How to find a good patent attorney: find two attorneys, and have each one evaluate the other attorney’s work.
Here is a simple technique to find a good patent attorney: start with at least *two* candidates. Ask each attorney to give you a sample of their work, and take the sample to the other attorney. It would be best to get an issued patent, not just a patent application publication.
Ask each attorney to evaluate the other patent attorney’s work, and ask the following questions:
1. Is this patent well written? What elements of it make it good or bad?
2. Could this patent be enforced or licensed? Where are the problem areas with this patent? What are its strengths?
3. How would you attack this patent if it were enforced against me?
4. How would you put a dollar value on this patent if I were to buy or sell this patent? What factors would you consider?
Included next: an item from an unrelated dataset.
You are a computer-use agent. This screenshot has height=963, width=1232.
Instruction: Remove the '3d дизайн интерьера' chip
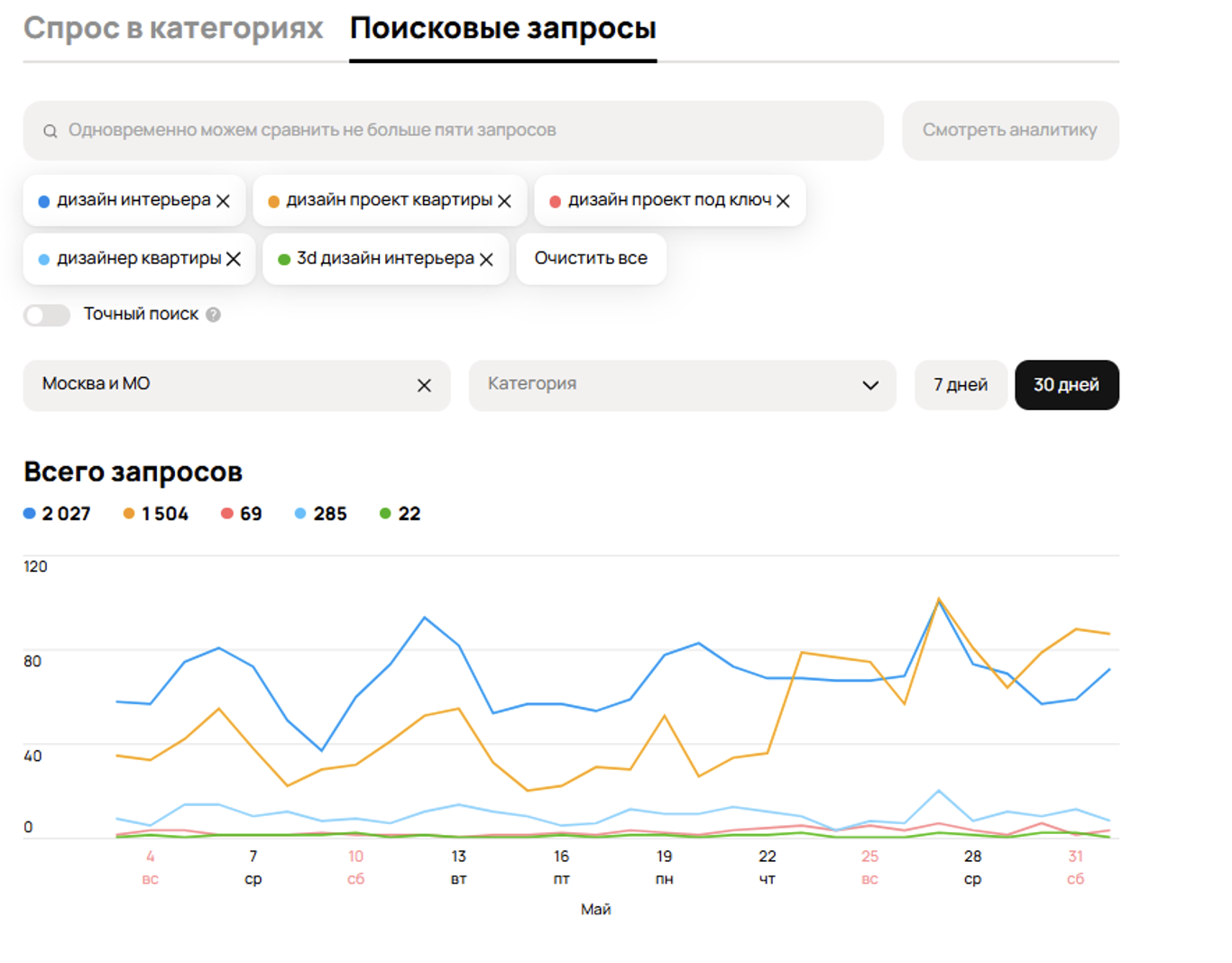click(486, 260)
Your goal is to have a fair critique of each patent attorney’s work by someone who is in the business. Your other goal is to figure out if the one doing the critique has the skills to think through the commercial uses of patents, not just whether they could get something through the patent office.
This technique evaluates both attorneys at the same time: the one doing the evaluation as well as the one whose work is being evaluated.
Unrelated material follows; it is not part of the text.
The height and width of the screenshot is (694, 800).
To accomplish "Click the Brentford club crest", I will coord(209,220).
Most people use recommendations, word of mouth, and perceived reputation when trying to find a good patent attorney, but perversely, these factors often have nothing to do with the quality of work. A person who hires a very expensive attorney automatically assumes that they are hiring “the best”, but their only metric of quality is the price tag.
Price is not an indicator of patent quality.
I know a couple of attorneys who give clients very big hardcover books with all their patent filing documents. These have the invention with gold embossing on the spine and the inventor’s name in big letters. The inventors carry the books around like their babies, but the content in those books are some of the worst patent applications I have seen. The attorneys do everything they can to inflate the thickness of the books, so that the thickness of the books is an implied “value” or “quality” of the work product.
I think the hard bound books are a genius marketing ploy. Clients love the books and – here’s the beauty of it – the books hide some terrible incompetence by the attorneys.
The quality of the patent will not be realized until years later, when you want to sell your company or when a competitor starts encroaching in your marketplace. Only then will you know if your patent will withstand real commercial scrutiny, and you may be devastated to find out that the patent may be worthless.
Try to strip off the gimmicks, price tags, mahogany offices, and perceived reputation and have your attorney evaluated by what really matters: does your patent attorney know what makes your patent strong for your business purposes and can they articulate that for you?